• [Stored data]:
※ ※ ※

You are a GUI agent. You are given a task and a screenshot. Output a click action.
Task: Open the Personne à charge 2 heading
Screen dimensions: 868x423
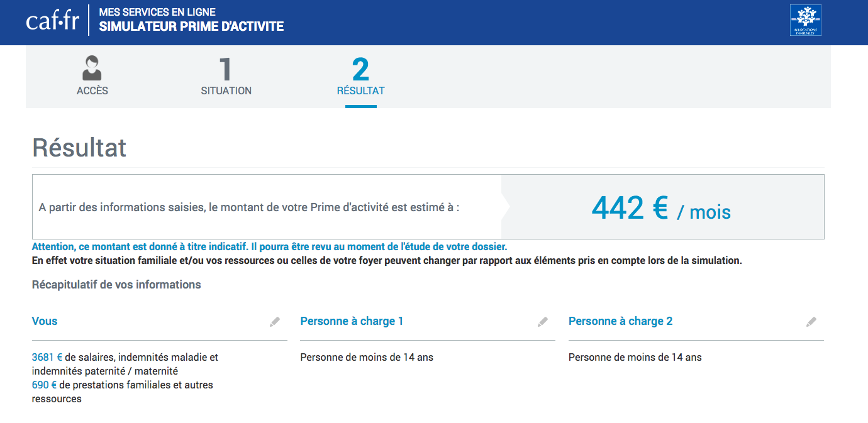tap(620, 321)
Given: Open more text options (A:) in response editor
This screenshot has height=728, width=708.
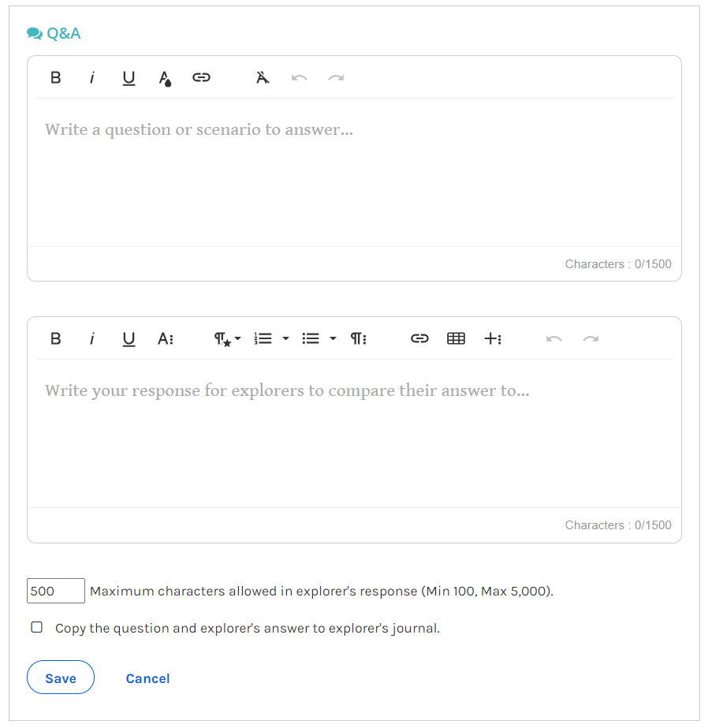Looking at the screenshot, I should tap(166, 339).
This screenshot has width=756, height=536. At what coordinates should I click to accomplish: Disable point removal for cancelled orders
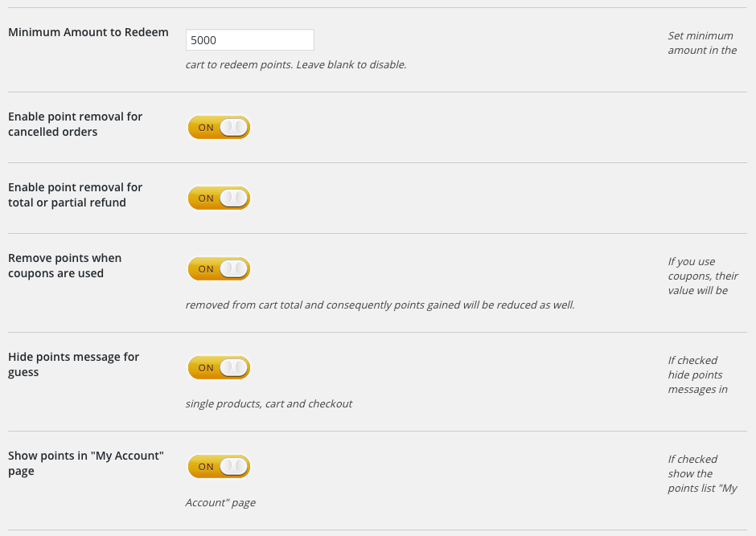pyautogui.click(x=219, y=127)
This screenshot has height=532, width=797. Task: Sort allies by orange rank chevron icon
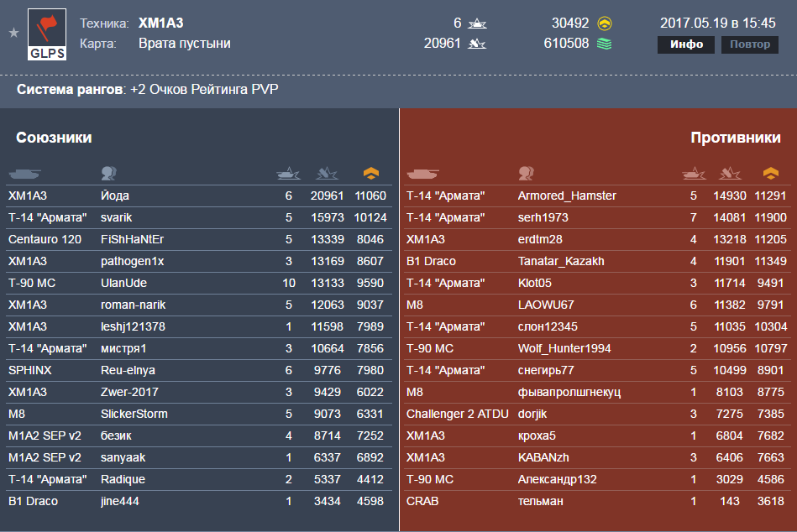click(371, 174)
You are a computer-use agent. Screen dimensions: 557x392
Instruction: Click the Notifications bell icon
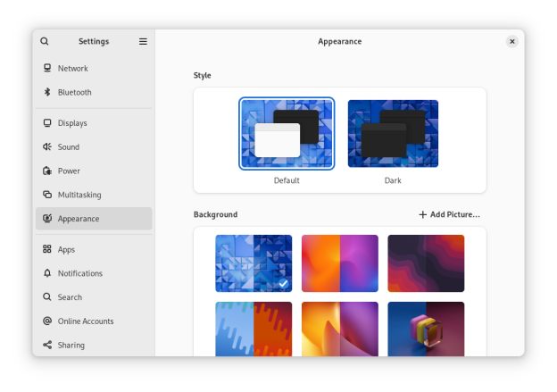47,273
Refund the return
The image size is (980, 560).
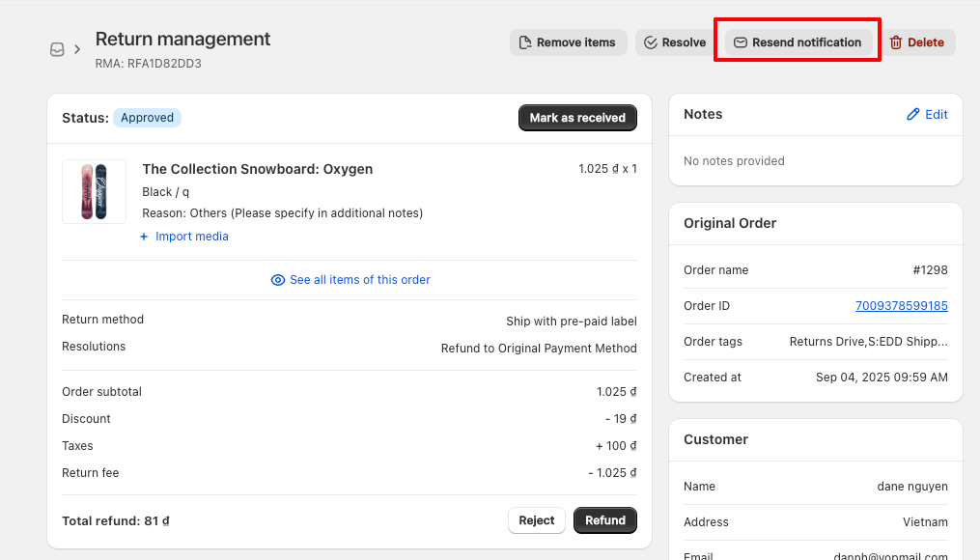coord(604,520)
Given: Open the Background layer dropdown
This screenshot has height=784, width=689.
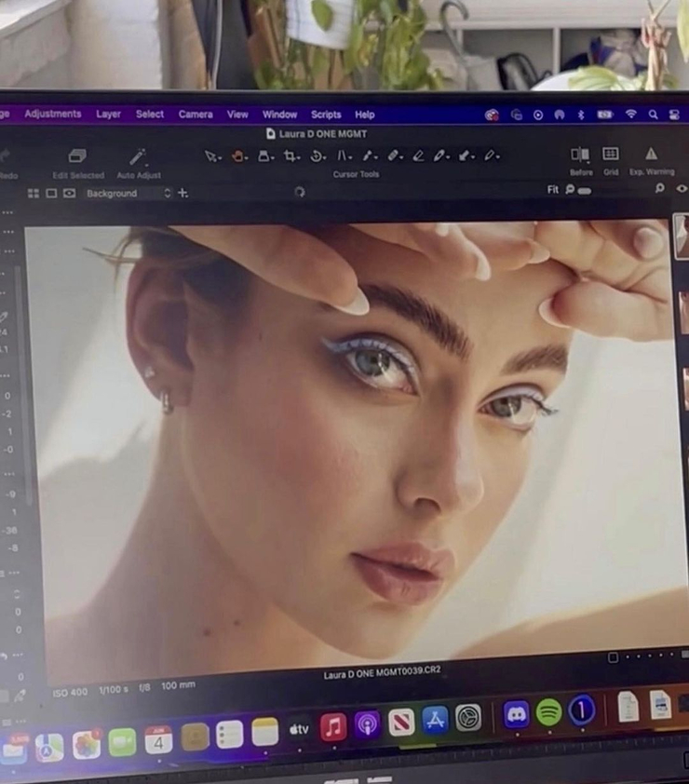Looking at the screenshot, I should pyautogui.click(x=128, y=194).
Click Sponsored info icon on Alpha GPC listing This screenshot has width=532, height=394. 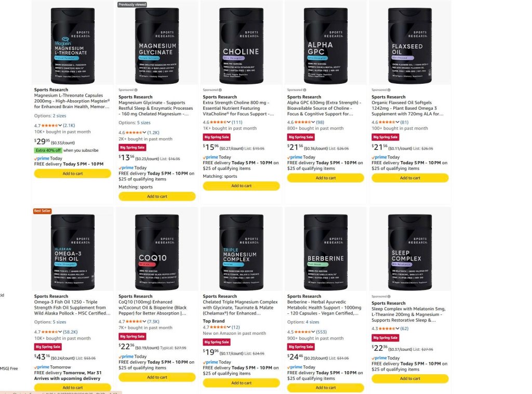(304, 90)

※ ※ ※

• [Your task]: Check each line above for the word "Open", and copy the lines where it appears.

• [Answer box]:
Task: Open the Personne à charge 2 heading
Given: Open more text options (A:) in response editor
Given: Open the Background layer dropdown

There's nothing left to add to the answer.